Exactly half of registered voters say they are more motivated to vote in the midterm elections than they were in previous elections, with abortion rights driving that motivation, according to a new survey by the Kaiser Family Foundation.
The conservative-led vote to overturn reproductive rights in Dobbs v. Jackson jolted millions of Americans into taking a stand to protect their state’s abortion access. For young women voters, the erasure of reproductive rights is leading to an increase in voter registration, and showing up to the polls.
Recently, the American Enterprise Institute’s Survey Center on American Life found that “abortion is a critical issue” for women between the ages of 18 and 29, and that young women are “following news about abortion rights and access closely.”

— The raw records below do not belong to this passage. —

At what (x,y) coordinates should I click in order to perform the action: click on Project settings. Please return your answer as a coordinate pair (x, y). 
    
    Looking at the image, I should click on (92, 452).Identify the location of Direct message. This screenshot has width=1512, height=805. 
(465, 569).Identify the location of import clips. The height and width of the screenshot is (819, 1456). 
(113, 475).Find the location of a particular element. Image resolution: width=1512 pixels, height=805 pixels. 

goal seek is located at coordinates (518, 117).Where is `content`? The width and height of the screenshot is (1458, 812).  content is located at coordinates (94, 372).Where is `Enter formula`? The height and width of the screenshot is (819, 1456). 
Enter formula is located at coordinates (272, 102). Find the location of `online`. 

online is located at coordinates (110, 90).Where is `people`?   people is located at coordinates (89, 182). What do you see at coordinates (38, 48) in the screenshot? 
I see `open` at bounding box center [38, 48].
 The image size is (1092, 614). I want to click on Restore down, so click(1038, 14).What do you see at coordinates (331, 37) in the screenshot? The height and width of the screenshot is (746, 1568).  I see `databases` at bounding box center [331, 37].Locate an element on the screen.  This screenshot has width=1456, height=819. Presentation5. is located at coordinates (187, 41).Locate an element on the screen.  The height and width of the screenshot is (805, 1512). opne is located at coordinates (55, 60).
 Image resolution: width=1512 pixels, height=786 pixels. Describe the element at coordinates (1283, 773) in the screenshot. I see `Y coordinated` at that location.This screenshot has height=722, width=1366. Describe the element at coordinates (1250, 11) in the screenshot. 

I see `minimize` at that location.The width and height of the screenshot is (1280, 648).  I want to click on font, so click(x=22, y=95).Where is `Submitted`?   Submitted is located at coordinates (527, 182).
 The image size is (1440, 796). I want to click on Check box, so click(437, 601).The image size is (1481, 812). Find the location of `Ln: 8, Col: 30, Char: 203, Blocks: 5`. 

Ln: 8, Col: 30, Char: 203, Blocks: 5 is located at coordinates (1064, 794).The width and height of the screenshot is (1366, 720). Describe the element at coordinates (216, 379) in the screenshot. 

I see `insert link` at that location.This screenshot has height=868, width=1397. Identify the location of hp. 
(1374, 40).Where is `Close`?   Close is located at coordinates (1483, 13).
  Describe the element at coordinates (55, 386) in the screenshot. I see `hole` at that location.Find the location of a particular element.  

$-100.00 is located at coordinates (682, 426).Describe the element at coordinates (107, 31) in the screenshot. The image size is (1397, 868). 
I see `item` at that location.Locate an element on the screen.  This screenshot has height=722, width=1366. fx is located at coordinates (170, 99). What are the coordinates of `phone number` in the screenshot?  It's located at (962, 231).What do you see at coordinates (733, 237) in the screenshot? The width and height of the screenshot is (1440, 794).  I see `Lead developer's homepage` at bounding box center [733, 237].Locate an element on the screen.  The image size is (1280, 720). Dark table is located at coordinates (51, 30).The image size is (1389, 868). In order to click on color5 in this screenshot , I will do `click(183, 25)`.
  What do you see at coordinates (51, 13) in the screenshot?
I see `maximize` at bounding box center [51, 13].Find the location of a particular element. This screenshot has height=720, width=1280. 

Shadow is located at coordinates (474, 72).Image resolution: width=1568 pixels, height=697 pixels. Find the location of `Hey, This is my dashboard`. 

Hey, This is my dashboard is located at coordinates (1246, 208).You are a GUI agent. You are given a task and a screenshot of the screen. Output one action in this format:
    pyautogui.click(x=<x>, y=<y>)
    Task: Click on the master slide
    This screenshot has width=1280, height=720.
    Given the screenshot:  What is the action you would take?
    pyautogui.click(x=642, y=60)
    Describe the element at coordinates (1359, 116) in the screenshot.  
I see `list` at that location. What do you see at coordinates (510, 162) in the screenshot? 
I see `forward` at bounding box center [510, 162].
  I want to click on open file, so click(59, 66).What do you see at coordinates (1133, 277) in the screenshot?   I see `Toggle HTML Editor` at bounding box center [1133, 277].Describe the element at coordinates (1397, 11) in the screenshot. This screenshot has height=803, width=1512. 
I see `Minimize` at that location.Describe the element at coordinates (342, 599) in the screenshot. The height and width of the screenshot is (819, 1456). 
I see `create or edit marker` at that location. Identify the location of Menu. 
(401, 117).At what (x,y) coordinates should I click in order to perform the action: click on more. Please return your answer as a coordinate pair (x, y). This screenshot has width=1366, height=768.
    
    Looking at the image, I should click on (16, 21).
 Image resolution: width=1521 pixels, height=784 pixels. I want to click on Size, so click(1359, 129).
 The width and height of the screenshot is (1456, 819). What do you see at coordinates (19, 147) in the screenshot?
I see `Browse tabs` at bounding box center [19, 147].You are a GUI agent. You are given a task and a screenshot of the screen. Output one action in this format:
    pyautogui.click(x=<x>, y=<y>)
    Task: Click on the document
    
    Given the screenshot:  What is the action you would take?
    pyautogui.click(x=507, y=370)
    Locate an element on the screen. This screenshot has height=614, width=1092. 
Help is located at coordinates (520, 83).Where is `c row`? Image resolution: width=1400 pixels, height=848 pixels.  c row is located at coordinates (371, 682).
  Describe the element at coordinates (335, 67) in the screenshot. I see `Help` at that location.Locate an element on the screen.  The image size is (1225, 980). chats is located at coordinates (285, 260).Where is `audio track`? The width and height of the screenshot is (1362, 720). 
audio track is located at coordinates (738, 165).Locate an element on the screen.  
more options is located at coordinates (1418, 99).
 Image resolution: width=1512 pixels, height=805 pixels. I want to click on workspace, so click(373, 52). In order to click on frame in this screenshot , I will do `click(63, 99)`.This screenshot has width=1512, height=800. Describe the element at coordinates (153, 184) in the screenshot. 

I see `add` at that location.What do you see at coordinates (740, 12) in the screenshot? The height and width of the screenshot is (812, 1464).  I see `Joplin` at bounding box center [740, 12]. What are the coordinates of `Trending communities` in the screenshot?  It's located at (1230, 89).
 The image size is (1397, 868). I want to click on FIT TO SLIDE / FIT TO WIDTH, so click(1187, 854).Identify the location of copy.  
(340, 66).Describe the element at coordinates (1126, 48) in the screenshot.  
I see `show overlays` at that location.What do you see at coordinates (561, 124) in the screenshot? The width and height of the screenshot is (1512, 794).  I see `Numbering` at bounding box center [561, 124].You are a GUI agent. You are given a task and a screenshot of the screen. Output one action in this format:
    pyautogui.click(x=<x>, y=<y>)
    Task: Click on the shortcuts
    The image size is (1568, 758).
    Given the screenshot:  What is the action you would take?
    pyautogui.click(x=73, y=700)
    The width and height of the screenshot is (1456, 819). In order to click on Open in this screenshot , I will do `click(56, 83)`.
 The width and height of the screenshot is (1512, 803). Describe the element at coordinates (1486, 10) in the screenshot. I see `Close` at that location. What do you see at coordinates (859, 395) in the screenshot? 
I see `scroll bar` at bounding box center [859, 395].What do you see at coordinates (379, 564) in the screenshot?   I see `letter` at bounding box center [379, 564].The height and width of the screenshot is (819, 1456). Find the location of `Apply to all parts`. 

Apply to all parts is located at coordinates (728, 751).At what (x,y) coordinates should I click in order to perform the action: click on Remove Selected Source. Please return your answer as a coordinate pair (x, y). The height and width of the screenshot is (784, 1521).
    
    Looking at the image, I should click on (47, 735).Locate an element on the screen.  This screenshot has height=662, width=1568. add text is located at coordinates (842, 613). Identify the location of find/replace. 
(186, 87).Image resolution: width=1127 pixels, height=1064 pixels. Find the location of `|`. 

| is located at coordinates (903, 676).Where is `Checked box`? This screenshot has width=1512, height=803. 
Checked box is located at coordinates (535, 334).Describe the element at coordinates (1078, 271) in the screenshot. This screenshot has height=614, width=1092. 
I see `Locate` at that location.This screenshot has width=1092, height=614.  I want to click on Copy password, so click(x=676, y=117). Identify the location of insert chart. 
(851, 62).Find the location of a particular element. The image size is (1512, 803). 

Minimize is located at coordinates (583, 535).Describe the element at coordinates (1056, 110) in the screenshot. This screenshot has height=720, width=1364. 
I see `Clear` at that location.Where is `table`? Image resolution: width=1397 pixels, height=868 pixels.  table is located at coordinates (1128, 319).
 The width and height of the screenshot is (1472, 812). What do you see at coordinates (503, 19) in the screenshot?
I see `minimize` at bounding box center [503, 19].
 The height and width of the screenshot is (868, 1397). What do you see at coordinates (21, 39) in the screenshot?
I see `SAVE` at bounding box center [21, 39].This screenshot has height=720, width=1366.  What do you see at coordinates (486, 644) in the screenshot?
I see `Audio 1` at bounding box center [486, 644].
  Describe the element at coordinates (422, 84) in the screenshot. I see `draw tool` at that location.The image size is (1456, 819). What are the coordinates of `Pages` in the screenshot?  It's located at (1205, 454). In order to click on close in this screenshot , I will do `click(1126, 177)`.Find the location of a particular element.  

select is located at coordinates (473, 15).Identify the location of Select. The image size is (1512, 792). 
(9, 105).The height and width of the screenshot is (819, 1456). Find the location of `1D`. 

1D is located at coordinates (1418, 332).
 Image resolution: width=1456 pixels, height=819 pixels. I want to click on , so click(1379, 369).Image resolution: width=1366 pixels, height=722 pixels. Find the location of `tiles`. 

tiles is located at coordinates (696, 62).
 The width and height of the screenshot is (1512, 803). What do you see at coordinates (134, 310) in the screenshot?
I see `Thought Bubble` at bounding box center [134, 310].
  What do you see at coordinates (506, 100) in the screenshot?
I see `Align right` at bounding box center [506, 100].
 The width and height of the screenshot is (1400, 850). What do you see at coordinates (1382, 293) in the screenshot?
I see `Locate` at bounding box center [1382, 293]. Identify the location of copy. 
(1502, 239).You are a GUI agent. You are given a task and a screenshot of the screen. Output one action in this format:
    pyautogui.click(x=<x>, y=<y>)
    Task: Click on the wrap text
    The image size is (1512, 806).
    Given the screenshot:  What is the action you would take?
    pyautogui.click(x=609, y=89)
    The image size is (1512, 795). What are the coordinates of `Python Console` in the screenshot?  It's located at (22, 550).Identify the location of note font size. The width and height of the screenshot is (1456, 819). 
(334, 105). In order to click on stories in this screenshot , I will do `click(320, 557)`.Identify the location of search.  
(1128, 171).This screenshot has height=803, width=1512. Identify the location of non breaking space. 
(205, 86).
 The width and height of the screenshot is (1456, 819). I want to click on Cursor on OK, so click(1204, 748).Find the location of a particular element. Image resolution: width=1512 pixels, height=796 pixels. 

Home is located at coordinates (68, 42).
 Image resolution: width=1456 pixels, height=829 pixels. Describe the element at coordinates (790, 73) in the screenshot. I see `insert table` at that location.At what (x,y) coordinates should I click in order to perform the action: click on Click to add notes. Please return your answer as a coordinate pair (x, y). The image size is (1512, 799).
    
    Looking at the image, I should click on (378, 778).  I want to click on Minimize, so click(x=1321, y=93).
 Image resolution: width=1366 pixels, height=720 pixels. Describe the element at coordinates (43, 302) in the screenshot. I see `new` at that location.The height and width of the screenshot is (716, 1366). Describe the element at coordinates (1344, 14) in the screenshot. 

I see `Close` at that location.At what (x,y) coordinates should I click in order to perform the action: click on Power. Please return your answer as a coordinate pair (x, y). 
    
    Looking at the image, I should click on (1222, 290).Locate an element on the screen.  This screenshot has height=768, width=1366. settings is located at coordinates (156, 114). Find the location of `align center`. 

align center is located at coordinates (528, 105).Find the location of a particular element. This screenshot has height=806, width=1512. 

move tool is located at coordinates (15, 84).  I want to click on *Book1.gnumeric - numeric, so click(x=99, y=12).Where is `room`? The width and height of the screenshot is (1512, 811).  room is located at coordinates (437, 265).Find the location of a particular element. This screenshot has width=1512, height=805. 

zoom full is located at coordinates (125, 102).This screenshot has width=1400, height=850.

The same survey found that nearly 65 percent of women between 18 and 29 think abortion should be legal in all or most cases.
“For a lot of voters, particularly young women who are going to be impacted in a very real way, this is going to be one of the first times that they really cared about something when it comes to politics,” stated Mary-Kate Lizotte, an Augusta University political scientist. “That’s going to anchor the way many [young women] view the parties — not just in 2022, but in 2024 and beyond.”
Abortion is on the ballot in this year’s election, and several key legislative races could determine the future of reproductive healthcare access for not only North Carolinians, but for millions across the southeast of the U.S.
North Carolina Republicans have already signaled their desire to pass anti-abortion measures in the state, with legislative leaders alluding to pushing forth an abortion ban as early as six weeks, before most women even know that they are pregnant.
Just like how Kansas voters solidified abortion rights protections – despite Republican lawmaker opposition – North Carolinians can become the next state to secure abortion rights by electing pre-reproductive rights candidates.